Required work: Copy the records verbatim, from the line containing "Where should I click to: Click the word" through the line containing "pyautogui.click(x=471, y=259)", including both of those lines.

Data for this task:
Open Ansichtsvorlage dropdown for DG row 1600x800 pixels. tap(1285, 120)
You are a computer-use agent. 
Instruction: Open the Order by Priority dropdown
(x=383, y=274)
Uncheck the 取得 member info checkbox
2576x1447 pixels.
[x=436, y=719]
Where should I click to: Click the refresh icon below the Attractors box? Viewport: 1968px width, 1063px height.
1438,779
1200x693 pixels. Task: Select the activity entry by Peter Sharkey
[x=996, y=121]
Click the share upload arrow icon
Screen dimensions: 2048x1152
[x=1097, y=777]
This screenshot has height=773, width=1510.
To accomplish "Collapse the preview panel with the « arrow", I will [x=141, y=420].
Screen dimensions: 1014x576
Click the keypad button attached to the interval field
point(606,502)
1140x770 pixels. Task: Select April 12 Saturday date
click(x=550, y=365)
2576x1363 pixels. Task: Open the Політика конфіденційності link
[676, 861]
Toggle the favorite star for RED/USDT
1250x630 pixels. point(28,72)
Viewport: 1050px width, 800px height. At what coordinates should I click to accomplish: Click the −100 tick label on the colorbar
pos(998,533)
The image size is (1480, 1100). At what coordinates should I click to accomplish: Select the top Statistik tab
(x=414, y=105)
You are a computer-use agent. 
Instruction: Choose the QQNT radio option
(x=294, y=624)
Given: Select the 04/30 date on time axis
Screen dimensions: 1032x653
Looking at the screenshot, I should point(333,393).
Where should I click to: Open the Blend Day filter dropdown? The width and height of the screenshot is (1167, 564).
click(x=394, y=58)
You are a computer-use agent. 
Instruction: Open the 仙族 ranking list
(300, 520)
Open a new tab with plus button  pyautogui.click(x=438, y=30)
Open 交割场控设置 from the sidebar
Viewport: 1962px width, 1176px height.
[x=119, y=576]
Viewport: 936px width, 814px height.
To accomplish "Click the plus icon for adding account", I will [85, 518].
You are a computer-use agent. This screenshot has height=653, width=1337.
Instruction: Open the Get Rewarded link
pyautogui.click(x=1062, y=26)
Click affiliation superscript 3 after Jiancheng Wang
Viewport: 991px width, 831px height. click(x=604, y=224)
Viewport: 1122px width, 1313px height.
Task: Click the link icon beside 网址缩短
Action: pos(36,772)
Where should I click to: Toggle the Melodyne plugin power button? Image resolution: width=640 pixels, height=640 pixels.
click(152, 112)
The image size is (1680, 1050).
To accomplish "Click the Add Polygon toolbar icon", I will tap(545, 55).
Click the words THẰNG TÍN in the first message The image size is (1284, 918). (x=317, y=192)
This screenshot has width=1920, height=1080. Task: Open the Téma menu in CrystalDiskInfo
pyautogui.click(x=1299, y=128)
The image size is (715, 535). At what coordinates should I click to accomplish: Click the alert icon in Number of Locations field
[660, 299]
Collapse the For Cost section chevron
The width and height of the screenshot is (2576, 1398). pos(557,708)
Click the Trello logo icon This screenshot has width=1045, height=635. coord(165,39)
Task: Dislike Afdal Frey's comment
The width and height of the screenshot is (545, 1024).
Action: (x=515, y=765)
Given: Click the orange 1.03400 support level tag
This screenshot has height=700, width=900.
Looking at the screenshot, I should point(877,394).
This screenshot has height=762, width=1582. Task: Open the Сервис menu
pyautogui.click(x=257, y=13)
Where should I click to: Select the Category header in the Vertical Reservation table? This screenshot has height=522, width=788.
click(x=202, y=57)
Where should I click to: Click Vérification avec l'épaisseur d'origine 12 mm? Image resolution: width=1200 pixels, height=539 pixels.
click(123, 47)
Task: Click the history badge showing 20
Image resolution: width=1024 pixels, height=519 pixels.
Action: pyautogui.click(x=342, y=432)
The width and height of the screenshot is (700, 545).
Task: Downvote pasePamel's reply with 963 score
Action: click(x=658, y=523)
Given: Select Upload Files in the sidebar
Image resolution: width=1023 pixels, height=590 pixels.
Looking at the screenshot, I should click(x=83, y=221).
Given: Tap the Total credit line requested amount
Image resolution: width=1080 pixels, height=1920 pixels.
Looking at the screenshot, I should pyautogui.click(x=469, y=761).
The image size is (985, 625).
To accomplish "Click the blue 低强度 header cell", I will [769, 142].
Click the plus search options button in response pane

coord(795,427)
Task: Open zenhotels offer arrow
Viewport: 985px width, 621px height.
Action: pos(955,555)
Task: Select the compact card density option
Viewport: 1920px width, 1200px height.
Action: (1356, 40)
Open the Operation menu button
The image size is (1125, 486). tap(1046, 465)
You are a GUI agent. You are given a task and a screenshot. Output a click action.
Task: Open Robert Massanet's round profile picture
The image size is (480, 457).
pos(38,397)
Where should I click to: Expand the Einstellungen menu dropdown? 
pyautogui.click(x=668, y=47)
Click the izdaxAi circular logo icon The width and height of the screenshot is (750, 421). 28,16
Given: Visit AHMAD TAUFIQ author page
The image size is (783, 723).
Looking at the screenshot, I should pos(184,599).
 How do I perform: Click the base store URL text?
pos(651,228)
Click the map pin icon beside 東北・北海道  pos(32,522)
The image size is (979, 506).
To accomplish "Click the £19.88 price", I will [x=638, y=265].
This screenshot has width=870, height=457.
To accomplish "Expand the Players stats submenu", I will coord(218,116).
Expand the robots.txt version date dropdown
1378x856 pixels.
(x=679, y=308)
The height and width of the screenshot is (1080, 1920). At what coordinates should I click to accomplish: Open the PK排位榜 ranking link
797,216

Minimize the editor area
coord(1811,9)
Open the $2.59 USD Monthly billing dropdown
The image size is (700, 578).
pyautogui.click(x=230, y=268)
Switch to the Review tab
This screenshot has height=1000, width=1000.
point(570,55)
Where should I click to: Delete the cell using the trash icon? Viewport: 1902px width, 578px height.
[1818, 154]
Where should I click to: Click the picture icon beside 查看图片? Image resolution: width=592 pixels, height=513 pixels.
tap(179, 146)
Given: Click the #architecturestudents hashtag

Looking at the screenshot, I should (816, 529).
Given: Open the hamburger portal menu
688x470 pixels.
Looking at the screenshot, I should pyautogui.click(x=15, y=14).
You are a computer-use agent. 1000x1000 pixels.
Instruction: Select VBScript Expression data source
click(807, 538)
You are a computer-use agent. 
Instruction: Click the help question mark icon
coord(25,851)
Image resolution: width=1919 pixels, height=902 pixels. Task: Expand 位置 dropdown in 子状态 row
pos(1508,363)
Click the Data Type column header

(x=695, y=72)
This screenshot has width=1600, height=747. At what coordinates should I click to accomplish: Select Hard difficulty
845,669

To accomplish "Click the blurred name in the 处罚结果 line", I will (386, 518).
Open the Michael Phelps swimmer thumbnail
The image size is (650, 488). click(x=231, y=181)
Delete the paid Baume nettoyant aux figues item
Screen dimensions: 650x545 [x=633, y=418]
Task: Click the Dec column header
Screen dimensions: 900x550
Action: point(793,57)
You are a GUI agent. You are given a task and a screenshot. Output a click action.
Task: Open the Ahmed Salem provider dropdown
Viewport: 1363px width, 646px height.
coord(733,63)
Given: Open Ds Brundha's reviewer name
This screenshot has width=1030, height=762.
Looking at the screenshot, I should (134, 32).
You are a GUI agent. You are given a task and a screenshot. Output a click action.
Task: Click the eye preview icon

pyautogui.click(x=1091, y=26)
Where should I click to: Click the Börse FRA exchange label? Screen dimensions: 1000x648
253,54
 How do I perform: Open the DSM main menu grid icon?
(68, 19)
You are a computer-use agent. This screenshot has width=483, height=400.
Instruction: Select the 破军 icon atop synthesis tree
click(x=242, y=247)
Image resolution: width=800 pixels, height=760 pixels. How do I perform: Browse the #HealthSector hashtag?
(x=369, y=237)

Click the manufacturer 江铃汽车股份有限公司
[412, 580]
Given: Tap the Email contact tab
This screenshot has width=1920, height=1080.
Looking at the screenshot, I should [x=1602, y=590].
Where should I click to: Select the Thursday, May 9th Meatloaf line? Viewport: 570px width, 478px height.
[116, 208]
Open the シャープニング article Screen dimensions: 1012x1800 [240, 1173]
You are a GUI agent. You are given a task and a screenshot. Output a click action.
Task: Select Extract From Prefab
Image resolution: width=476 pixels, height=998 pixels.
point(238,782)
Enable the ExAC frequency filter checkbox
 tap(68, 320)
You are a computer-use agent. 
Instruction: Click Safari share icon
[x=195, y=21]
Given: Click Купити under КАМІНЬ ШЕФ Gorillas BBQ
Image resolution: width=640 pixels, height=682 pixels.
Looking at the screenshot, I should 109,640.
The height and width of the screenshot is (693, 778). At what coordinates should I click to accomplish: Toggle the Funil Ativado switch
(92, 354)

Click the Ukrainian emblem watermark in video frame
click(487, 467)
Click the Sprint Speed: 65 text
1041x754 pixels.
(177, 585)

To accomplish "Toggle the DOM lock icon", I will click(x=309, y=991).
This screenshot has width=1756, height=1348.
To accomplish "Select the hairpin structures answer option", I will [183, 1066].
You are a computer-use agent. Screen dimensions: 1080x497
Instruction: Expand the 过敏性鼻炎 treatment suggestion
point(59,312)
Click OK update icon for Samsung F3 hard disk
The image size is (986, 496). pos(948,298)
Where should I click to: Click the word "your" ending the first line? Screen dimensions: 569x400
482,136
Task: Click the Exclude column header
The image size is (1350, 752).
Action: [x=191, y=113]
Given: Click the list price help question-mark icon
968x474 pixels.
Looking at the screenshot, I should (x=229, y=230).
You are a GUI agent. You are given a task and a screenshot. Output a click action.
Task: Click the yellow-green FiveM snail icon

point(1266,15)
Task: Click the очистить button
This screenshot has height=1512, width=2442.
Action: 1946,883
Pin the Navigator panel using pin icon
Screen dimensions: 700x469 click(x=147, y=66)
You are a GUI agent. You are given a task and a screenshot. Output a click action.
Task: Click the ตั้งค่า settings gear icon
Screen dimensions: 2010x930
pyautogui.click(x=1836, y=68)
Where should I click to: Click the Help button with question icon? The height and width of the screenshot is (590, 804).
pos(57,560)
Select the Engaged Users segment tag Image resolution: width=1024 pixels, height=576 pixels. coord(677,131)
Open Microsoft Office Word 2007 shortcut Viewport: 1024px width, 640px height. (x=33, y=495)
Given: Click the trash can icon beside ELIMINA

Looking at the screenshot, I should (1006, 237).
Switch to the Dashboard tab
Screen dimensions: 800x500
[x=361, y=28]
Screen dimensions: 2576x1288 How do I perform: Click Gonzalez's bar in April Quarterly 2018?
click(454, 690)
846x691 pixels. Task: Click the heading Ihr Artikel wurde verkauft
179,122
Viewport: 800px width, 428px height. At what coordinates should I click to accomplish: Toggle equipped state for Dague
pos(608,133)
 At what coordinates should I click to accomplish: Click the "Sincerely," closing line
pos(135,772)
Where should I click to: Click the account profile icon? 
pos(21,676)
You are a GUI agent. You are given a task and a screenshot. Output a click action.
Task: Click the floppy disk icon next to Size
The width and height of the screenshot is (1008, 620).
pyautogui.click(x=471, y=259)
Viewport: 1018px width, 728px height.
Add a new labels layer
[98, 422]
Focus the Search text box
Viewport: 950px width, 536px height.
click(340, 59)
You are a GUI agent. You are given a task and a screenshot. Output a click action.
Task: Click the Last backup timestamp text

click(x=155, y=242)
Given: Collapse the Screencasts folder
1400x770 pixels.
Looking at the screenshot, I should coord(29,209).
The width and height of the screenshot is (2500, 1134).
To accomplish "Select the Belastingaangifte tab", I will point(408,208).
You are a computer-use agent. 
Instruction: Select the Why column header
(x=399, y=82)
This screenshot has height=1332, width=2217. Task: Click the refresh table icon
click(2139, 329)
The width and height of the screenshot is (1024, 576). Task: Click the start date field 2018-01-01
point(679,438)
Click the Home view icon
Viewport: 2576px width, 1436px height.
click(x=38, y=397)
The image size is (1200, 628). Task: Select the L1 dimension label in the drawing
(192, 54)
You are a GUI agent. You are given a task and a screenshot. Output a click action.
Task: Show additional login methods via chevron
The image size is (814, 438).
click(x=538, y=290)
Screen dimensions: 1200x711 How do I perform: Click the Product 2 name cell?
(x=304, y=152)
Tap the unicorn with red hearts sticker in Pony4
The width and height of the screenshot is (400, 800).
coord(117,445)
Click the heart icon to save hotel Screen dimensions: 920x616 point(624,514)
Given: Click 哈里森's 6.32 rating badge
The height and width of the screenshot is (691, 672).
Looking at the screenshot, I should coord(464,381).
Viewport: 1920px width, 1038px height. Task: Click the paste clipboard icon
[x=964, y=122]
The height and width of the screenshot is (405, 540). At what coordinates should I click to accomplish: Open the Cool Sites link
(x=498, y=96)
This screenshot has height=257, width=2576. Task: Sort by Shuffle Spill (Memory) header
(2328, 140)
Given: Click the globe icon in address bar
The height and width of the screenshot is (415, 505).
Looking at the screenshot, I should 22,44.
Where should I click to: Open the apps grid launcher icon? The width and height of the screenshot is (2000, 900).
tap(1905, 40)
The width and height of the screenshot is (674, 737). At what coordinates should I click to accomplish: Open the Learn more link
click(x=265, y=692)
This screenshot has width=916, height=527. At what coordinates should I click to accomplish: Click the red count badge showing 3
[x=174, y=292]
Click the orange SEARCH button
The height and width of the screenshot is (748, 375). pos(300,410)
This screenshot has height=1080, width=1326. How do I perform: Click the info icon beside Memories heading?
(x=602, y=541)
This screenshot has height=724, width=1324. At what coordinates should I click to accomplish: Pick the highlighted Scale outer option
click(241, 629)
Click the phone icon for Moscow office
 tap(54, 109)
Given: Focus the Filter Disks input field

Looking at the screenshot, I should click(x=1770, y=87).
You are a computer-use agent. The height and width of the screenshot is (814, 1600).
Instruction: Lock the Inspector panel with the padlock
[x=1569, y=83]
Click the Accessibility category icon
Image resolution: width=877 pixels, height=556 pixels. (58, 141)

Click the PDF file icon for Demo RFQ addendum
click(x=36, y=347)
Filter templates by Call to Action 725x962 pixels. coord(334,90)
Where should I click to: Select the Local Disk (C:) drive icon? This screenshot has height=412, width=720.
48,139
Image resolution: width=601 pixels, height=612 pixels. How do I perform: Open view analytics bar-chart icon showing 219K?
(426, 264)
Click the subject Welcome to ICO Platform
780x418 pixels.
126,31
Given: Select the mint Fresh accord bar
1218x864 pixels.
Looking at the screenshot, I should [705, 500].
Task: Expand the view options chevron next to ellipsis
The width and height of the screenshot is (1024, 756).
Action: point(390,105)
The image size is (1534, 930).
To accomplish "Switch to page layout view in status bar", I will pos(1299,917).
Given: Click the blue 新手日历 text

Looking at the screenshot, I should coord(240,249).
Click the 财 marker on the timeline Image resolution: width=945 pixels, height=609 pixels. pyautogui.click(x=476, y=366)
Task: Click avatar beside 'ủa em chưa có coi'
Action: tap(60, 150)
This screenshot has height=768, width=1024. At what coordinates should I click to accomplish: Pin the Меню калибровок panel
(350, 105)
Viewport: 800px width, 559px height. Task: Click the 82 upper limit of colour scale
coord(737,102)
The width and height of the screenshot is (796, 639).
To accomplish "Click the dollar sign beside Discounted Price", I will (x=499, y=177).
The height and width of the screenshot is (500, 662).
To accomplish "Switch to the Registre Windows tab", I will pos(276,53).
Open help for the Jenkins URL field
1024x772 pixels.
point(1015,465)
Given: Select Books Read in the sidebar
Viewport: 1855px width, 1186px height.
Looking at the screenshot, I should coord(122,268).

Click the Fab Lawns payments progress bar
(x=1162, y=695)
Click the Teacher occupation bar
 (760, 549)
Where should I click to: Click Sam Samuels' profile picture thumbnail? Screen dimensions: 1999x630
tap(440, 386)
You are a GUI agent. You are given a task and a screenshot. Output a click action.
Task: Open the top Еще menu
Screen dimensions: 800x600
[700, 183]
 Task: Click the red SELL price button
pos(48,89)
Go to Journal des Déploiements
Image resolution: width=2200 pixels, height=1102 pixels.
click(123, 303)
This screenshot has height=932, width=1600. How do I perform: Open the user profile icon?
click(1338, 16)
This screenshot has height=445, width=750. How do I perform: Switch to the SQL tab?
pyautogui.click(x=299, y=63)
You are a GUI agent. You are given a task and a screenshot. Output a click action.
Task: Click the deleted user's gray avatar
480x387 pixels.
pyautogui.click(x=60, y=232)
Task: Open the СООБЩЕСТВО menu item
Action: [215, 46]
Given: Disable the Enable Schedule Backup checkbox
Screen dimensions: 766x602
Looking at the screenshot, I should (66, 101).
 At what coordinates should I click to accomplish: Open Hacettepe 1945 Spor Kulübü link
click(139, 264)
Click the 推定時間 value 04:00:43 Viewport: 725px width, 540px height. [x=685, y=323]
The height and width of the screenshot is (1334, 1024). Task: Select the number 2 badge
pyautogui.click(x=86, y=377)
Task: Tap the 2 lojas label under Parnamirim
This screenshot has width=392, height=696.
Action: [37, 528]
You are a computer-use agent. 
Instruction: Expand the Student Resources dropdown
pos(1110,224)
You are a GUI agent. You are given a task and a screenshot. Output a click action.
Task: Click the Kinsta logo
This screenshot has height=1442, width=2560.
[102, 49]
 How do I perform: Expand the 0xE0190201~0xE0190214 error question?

Written reply:
Where should I click to: Click the word "your" ending the first line? Screen dimensions: 569x400
482,136
Task: Click the Exclude column header
The image size is (1350, 752).
Action: [x=191, y=113]
Given: Click the list price help question-mark icon
968x474 pixels.
Looking at the screenshot, I should (x=229, y=230).
You are a GUI agent. You are given a task and a screenshot. Output a click action.
Task: Click the yellow-green FiveM snail icon

point(1266,15)
Task: Click the очистить button
This screenshot has height=1512, width=2442.
Action: 1946,883
Pin the Navigator panel using pin icon
Screen dimensions: 700x469 click(x=147, y=66)
You are a GUI agent. You are given a task and a screenshot. Output a click action.
Task: Click the ตั้งค่า settings gear icon
Screen dimensions: 2010x930
pyautogui.click(x=1836, y=68)
Where should I click to: Click the Help button with question icon? The height and width of the screenshot is (590, 804).
pos(57,560)
Select the Engaged Users segment tag Image resolution: width=1024 pixels, height=576 pixels. coord(677,131)
Open Microsoft Office Word 2007 shortcut Viewport: 1024px width, 640px height. (x=33, y=495)
Given: Click the trash can icon beside ELIMINA

Looking at the screenshot, I should (1006, 237).
Switch to the Dashboard tab
Screen dimensions: 800x500
[x=361, y=28]
Screen dimensions: 2576x1288 How do I perform: Click Gonzalez's bar in April Quarterly 2018?
click(454, 690)
846x691 pixels. Task: Click the heading Ihr Artikel wurde verkauft
179,122
Viewport: 800px width, 428px height. At what coordinates should I click to accomplish: Toggle equipped state for Dague
pos(608,133)
 At what coordinates should I click to accomplish: Click the "Sincerely," closing line
pos(135,772)
Where should I click to: Click the account profile icon? 
pos(21,676)
You are a GUI agent. You are given a task and a screenshot. Output a click action.
Task: Click the floppy disk icon next to Size
The width and height of the screenshot is (1008, 620).
pyautogui.click(x=471, y=259)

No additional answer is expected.